For a couple of additional relative comparisons, when Warren Buffett and Charlie Munger were buying KO stock in late 1987, I estimate the dividend time until payback at that time was about 13 years, or half the current valuation. And I estimate that a 60/40 portfolio like iShares Core Growth Allocation ETF (AOR) would take about 20 years of time until payback.
Forecasting & Time Risk
A unique aspect of the dividend time until payback valuation method is that it highlights the time risk investors are taking more than other methods do. While Coke’s business is certainly easier to forecast compared to other faster-changing businesses, the farther out in time we forecast, the more likely it is we will be inaccurate. There are relatively few businesses in 2002 whose earnings we could have accurately forecasted in 2024. Dividends can often be a little easier than earnings since they tend to fluctuate less, but two decades invite a lot of error.

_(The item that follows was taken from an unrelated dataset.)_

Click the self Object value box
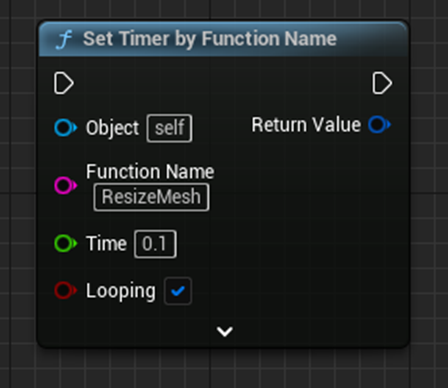This screenshot has width=448, height=388. 169,128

For example, the Dow Jones Industrial Index is a fairly dividend-heavy index, usually composed of 30 of the best companies in the world. Since 1999, more than 2/3rds of the companies in the index have been removed (and it wasn’t due to good performance) several of them going totally bankrupt. The lesson here is that the longer one waits to have their capital returned to them, the more risk they take. So it’s not just about time, it’s about risk as well. More often than not, companies that are paying dividends are closer to the end of their lifecycle than the beginning.
Conclusion
I’ve done my best in this article to frame Coke’s dividend valuation in the most comprehensive way I could. I estimate it will take about 22 years for a Coke investment at today’s prices to return an investor’s money to them via the dividend. My personal threshold for buying a strictly dividend-based investment is 10 years, perhaps 12 years at most. But it is well-known I like to get very good returns on my investments, so I like to buy stocks when they are very cheap. What other investors want to pay is up to them. I currently track around 71 Dividend Kings along with KO. Right now, Coke’s dividend valuation ranks at about the 60th percentile (lower percentile being more attractive) based purely on dividend time until payback metrics.